§ **Task**: Please write back every entry exactly, character for character.

§ **Material provided**:
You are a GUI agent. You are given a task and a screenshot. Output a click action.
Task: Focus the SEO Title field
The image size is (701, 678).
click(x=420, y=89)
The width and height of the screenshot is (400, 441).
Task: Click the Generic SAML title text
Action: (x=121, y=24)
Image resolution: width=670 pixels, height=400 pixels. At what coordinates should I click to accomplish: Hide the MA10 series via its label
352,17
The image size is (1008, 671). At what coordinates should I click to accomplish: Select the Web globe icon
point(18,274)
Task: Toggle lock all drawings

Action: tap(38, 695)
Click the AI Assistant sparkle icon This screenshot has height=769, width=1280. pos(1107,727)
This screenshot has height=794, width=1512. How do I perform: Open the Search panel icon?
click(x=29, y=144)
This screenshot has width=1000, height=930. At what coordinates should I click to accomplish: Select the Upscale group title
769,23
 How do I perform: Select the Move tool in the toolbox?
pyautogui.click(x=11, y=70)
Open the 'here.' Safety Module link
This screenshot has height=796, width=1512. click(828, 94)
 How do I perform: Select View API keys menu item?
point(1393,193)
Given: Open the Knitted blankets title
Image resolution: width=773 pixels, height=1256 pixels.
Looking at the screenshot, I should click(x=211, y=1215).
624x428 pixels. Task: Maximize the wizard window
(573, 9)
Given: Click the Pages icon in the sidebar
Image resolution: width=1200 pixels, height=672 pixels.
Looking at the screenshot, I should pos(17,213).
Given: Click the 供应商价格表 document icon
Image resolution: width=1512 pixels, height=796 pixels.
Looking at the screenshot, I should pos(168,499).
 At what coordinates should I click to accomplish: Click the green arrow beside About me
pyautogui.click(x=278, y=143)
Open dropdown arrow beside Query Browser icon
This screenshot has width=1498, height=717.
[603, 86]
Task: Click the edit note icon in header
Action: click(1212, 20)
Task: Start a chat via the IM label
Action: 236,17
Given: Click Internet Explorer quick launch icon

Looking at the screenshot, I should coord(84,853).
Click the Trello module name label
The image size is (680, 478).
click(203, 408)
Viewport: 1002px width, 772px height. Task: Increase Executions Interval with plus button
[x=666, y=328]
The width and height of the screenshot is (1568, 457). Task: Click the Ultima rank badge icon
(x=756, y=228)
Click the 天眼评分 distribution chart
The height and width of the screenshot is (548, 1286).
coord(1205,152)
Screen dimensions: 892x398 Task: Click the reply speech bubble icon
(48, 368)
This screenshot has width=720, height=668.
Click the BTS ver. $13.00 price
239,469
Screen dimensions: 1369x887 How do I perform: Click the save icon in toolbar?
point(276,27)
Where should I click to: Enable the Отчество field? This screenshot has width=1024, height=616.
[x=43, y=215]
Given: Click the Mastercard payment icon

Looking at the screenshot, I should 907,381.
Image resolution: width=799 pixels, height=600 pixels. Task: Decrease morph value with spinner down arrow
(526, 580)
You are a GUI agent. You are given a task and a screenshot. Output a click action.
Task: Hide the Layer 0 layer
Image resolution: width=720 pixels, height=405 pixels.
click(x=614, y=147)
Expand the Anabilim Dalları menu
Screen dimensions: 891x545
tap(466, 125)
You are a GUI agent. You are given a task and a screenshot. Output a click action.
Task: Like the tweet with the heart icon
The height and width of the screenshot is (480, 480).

§ **Answer for the task**:
You are a GUI agent. You are given a task and a screenshot. Output a click action.
Task: Focus the SEO Title field
The image size is (701, 678).
click(x=420, y=89)
The width and height of the screenshot is (400, 441).
Task: Click the Generic SAML title text
Action: (x=121, y=24)
Image resolution: width=670 pixels, height=400 pixels. At what coordinates should I click to accomplish: Hide the MA10 series via its label
352,17
The image size is (1008, 671). At what coordinates should I click to accomplish: Select the Web globe icon
point(18,274)
Task: Toggle lock all drawings

Action: tap(38, 695)
Click the AI Assistant sparkle icon This screenshot has height=769, width=1280. pos(1107,727)
This screenshot has height=794, width=1512. How do I perform: Open the Search panel icon?
click(x=29, y=144)
This screenshot has width=1000, height=930. At what coordinates should I click to accomplish: Select the Upscale group title
769,23
 How do I perform: Select the Move tool in the toolbox?
pyautogui.click(x=11, y=70)
Open the 'here.' Safety Module link
This screenshot has height=796, width=1512. click(828, 94)
 How do I perform: Select View API keys menu item?
point(1393,193)
Given: Open the Knitted blankets title
Image resolution: width=773 pixels, height=1256 pixels.
Looking at the screenshot, I should click(x=211, y=1215).
624x428 pixels. Task: Maximize the wizard window
(573, 9)
Given: Click the Pages icon in the sidebar
Image resolution: width=1200 pixels, height=672 pixels.
Looking at the screenshot, I should pos(17,213).
Given: Click the 供应商价格表 document icon
Image resolution: width=1512 pixels, height=796 pixels.
Looking at the screenshot, I should pos(168,499).
 At what coordinates should I click to accomplish: Click the green arrow beside About me
pyautogui.click(x=278, y=143)
Open dropdown arrow beside Query Browser icon
This screenshot has width=1498, height=717.
[603, 86]
Task: Click the edit note icon in header
Action: click(1212, 20)
Task: Start a chat via the IM label
Action: 236,17
Given: Click Internet Explorer quick launch icon

Looking at the screenshot, I should coord(84,853).
Click the Trello module name label
The image size is (680, 478).
click(203, 408)
Viewport: 1002px width, 772px height. Task: Increase Executions Interval with plus button
[x=666, y=328]
The width and height of the screenshot is (1568, 457). Task: Click the Ultima rank badge icon
(x=756, y=228)
Click the 天眼评分 distribution chart
The height and width of the screenshot is (548, 1286).
coord(1205,152)
Screen dimensions: 892x398 Task: Click the reply speech bubble icon
(48, 368)
This screenshot has width=720, height=668.
Click the BTS ver. $13.00 price
239,469
Screen dimensions: 1369x887 How do I perform: Click the save icon in toolbar?
point(276,27)
Where should I click to: Enable the Отчество field? This screenshot has width=1024, height=616.
[x=43, y=215]
Given: Click the Mastercard payment icon

Looking at the screenshot, I should 907,381.
Image resolution: width=799 pixels, height=600 pixels. Task: Decrease morph value with spinner down arrow
(526, 580)
You are a GUI agent. You are given a task and a screenshot. Output a click action.
Task: Hide the Layer 0 layer
Image resolution: width=720 pixels, height=405 pixels.
click(x=614, y=147)
Expand the Anabilim Dalları menu
Screen dimensions: 891x545
tap(466, 125)
You are a GUI agent. You are given a task and a screenshot. Output a click action.
Task: Like the tweet with the heart icon
The height and width of the screenshot is (480, 480).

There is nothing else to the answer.